EXERCISE DETAILS → Your copy must start with the line containing "How do I perform: Click" and end with the last line of the entries, matching them exactly and leaving out every picture.

[Opening GIVEN RECORDS section]

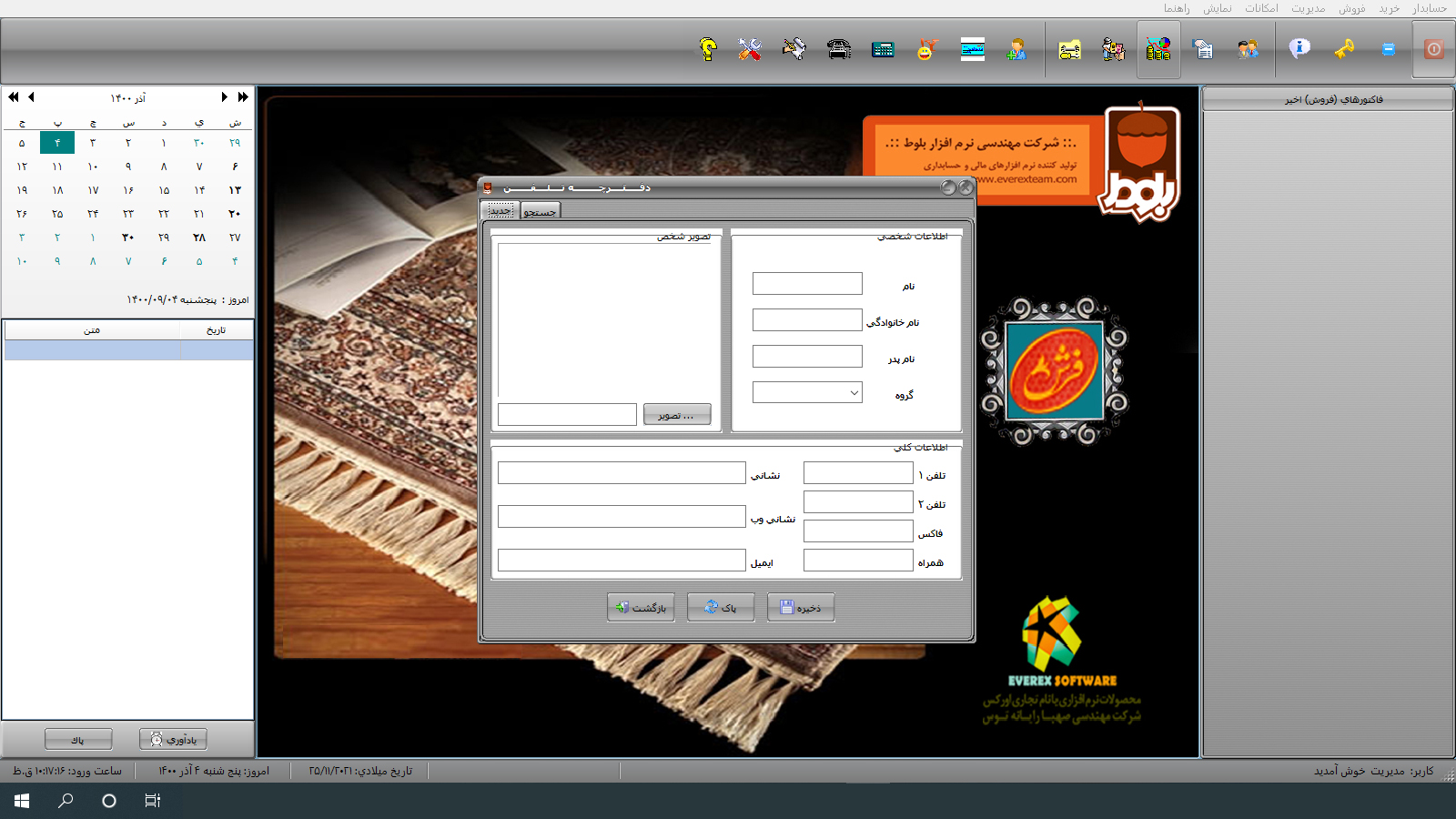Open the فروش menu
The width and height of the screenshot is (1456, 819).
pyautogui.click(x=1351, y=8)
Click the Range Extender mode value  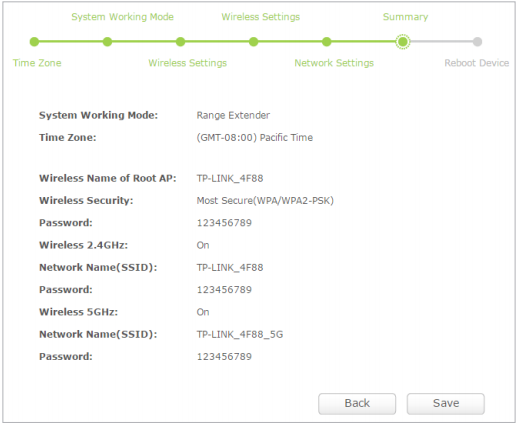[233, 115]
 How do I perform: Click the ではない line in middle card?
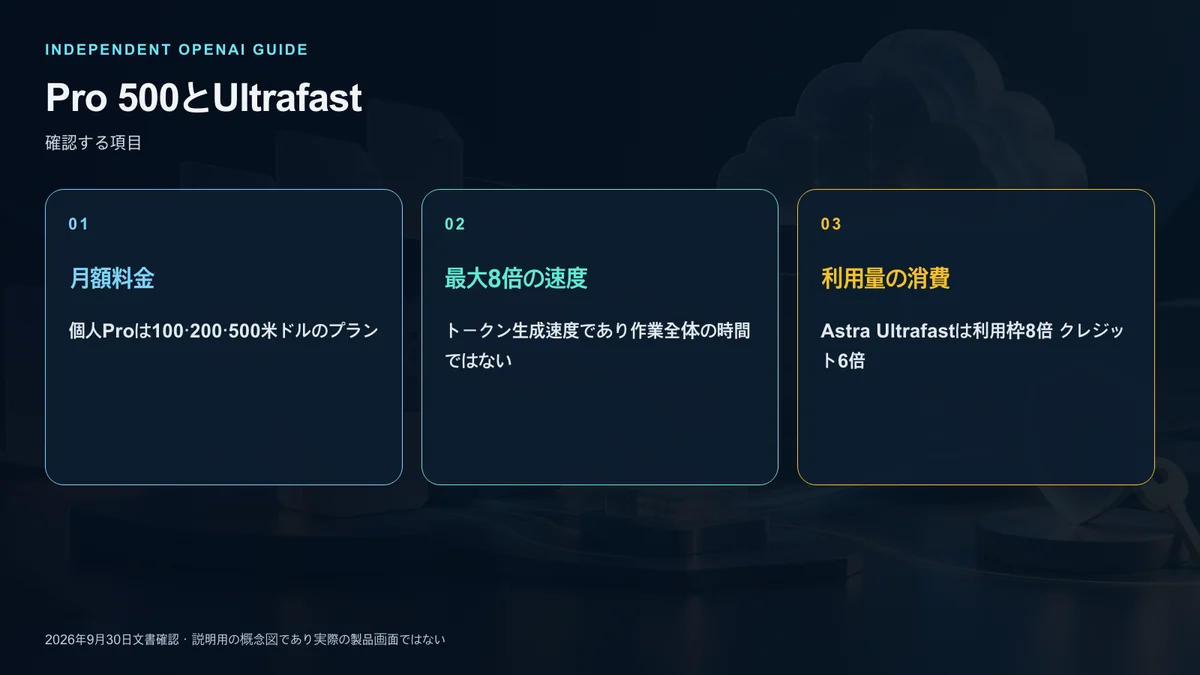click(x=478, y=361)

[Closing GIVEN RECORDS section]

SOLUTION BELOW →
 How do I perform: Click the ではない line in middle card?
click(x=478, y=361)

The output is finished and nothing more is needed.